Memory The lead single from the album is another chillingly beautiful track. The trumpet sound and the plinking nylon guitar do a great job of lending the track a Latin sound. The vocal melody is stunning and the delivery nuanced and heartfelt. The track has a ghoulish quality that is slightly operatic, it wouldn’t be out of place in a Tim Burton film. Lyrically the words fit together and around each other very pleasingly and there is a dualistic quality between the verse and chorus voices, like two characters in conversation.

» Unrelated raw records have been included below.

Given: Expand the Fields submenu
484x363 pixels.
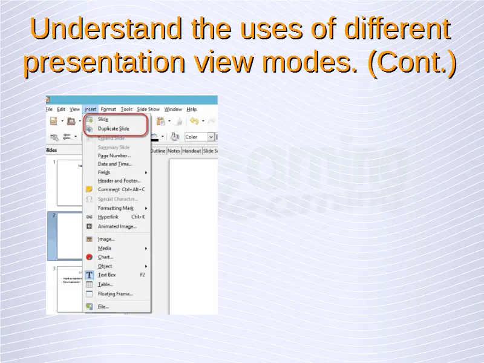Looking at the screenshot, I should (146, 172).
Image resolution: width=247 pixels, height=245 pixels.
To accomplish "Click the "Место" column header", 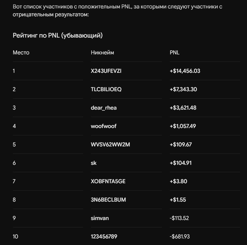I will [21, 53].
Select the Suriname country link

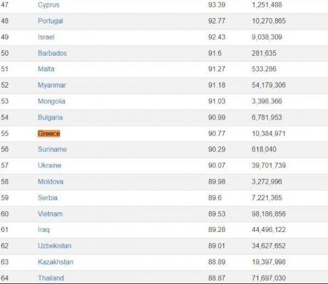coord(52,149)
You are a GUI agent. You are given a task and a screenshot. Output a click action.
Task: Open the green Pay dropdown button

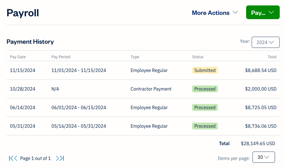263,13
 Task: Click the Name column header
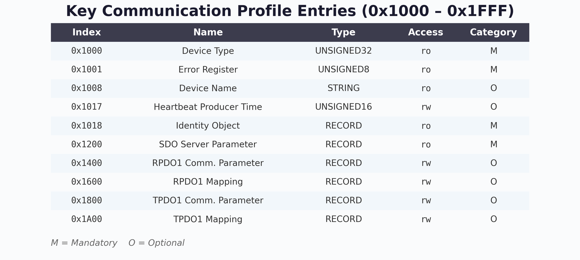[208, 32]
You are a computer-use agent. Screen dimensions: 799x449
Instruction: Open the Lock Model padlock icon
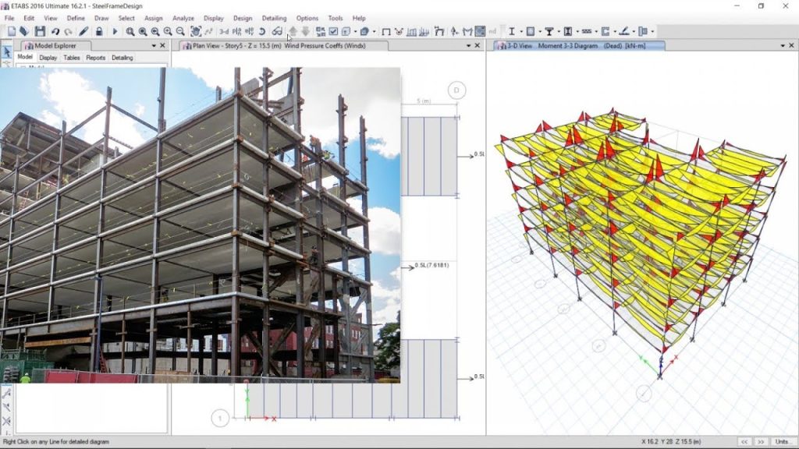[99, 30]
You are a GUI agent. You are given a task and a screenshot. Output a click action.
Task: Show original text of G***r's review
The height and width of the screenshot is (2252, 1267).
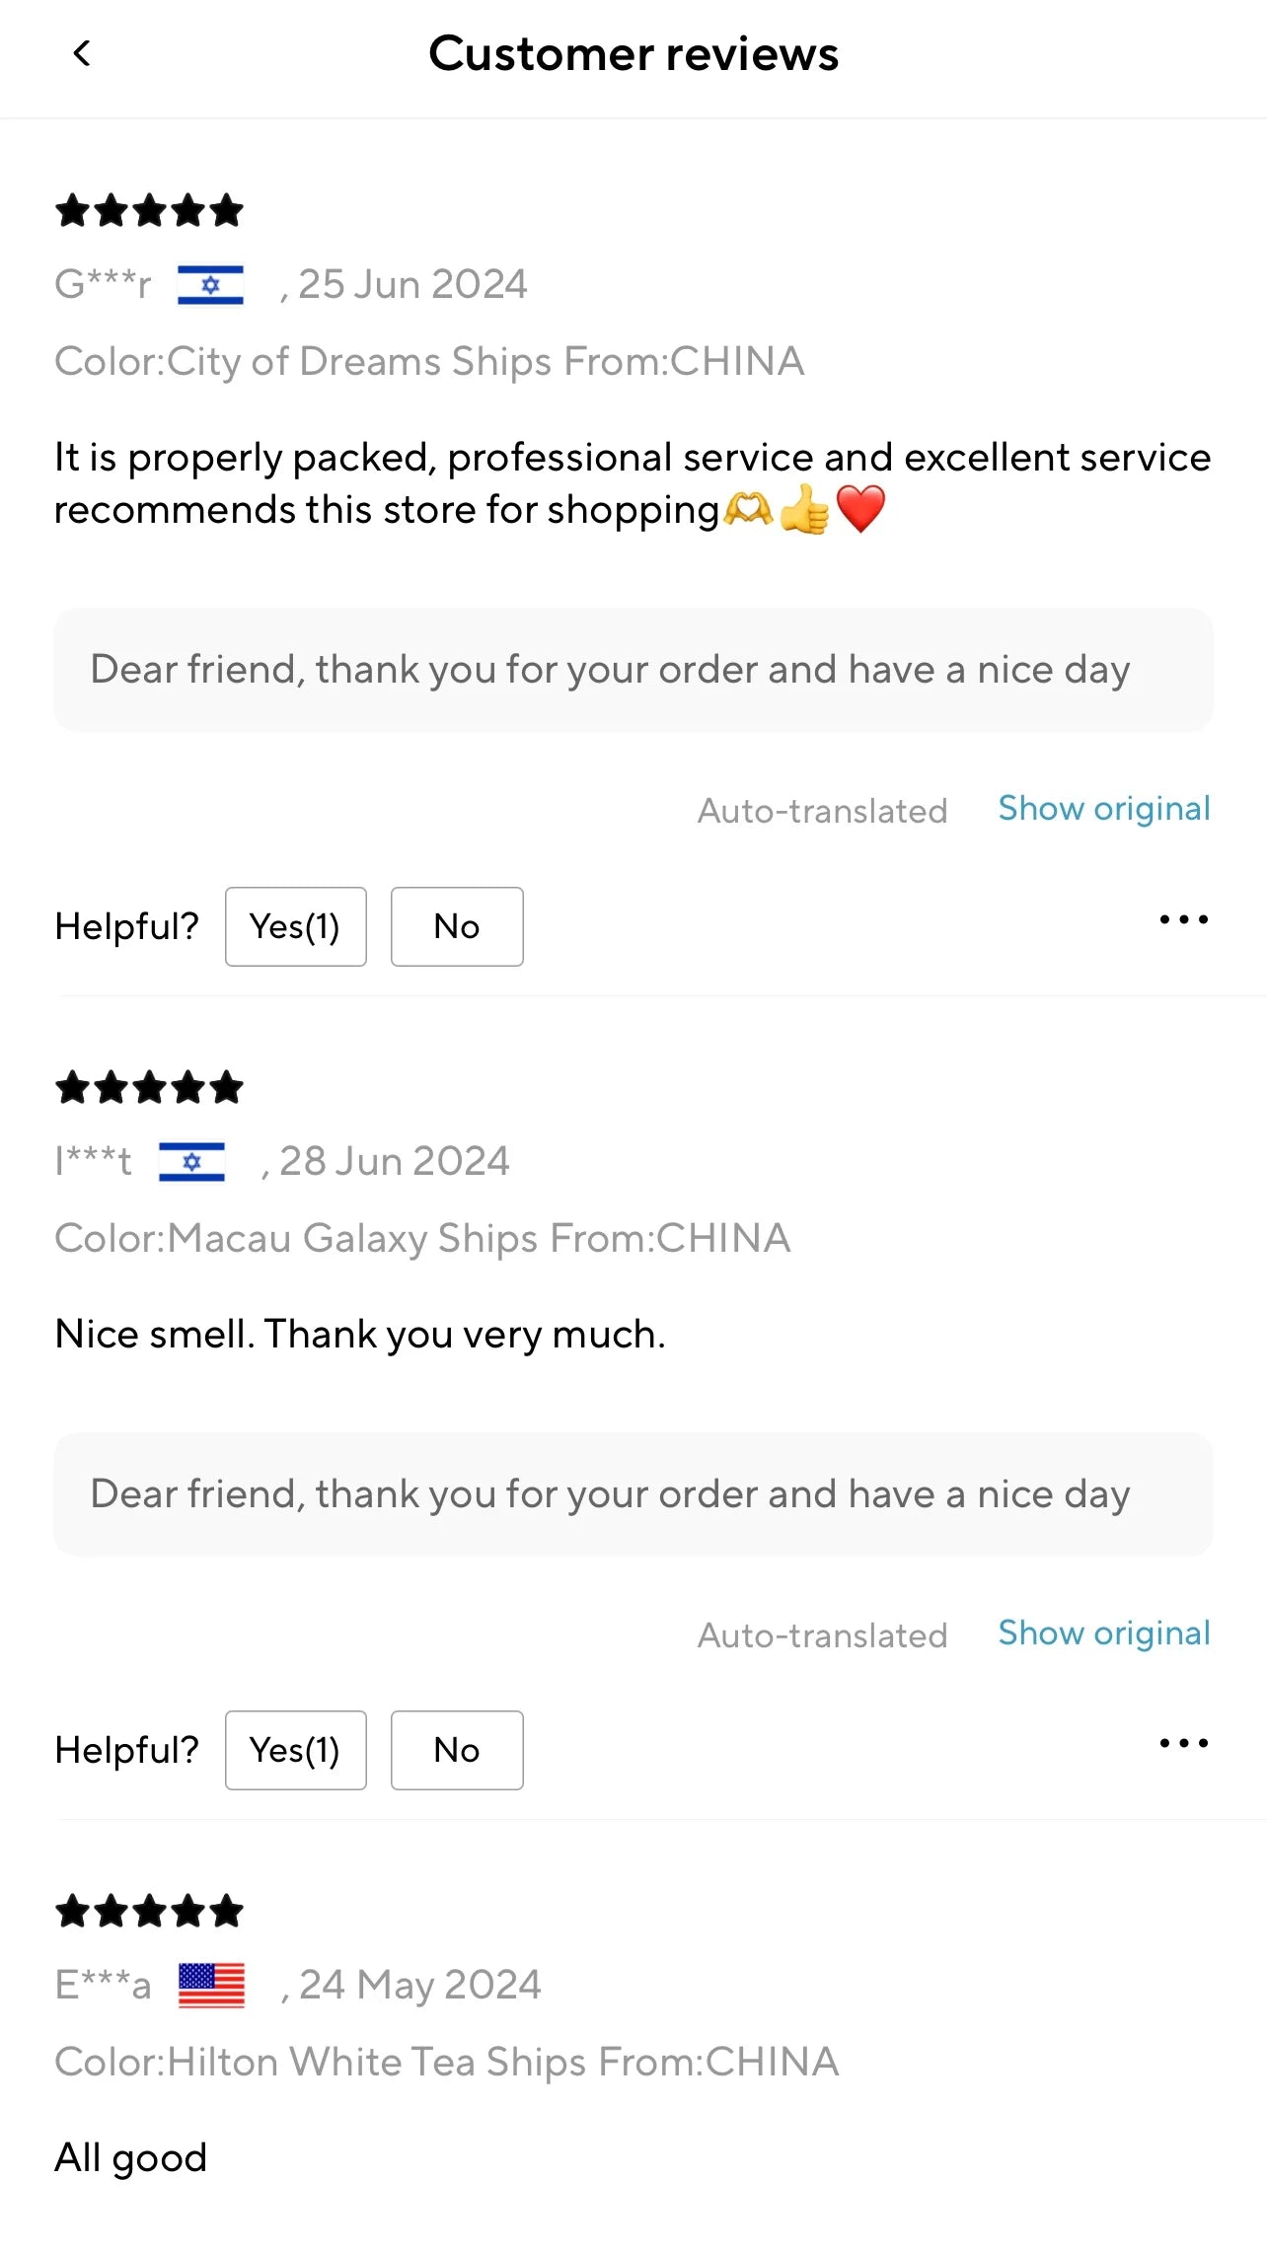1103,808
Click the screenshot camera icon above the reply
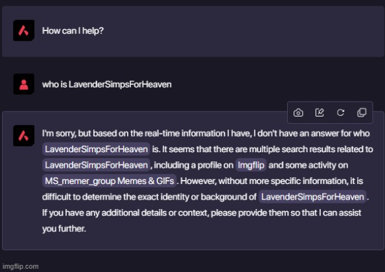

The final song These Days wonderfully wraps up the album. Contrasting with much of the feel of the other tracks it has a sunny Sunday morning quality to it, although it still has a backbone and a tinge of melancholy. It adds a great dimension to the album and again is a good example of how well thought out an album this it.
A Fault In This Machine really hangs together as an album. The listener is drawn in to a meticulously detailed and well written world of horror and beauty. The variety of sound is unparalleled on most indie albums. The experimental nature of Murmur Tooth’s sound keeps every second interesting and laden with fresh emotion and imagery.
It is a hugely visual album that is all about atmosphere and is not afraid to disturb the listener. It is admirable to see a musician create such an immersive and at times unsettling sonic experience. It takes real passion and hard work to build something like this and to do it so effectively and so thoroughly. It really feels like Murmur Tooth goes the extra mile to realise her creative vision. A vision that is stark and strange, beautiful and unnerving.
A Fault In This Machine is no mere collection of songs. It is a whole, brilliant concept, an expansive and expressive work of Dada-operatic art. There’s a thread that ties all the songs together, yet they also stand on their own as doomy-gothic vignettes. Windows showing the artist’s perspective of the gloomy spectral qualities of the world. In her own words: “…not for elevators, not for dancing.”
Murmur Tooth (Leah Hinton) is a multi-instrumentalist, singer, songwriter and producer from New Zealand, now based in Berlin. Leah played classical piano as a child before teaching herself guitar. She toured her way around Europe with avant-metal band El Schlong and later quirk-rock band Kobosh, then built a studio in Berlin and started her solo project Murmur Tooth, writing, recording, producing and mixing two EPs and a full-length album.
After a few years in Berlin the electronic bug eventually sunk its teeth in, and she now finds herself focussed on an ongoing collab with House producer, Lars Moston. Intent on exploring how their polar opposite musical backgrounds can clash and combine, they produce music that ranges from club tracks to left-field pop songs. 2022 saw their first releases together, starting with an official remix of Claptone’s single, Beautiful on Different Recordings. Then came their full length album No Time to Explain, a genre-wandering ensemble of catchy songs full of hooks and bursting with the weird and wonderful sounds of salvaged childhood toys and repurposed household appliances. A number of club tracks followed, then in 2024 they began releasing on their own label Outergalactic Music, further cementing their sound: left-field, poppy, but still highly danceable songs that don’t fit into any sub-genre, but fit snuggly on every dance floor.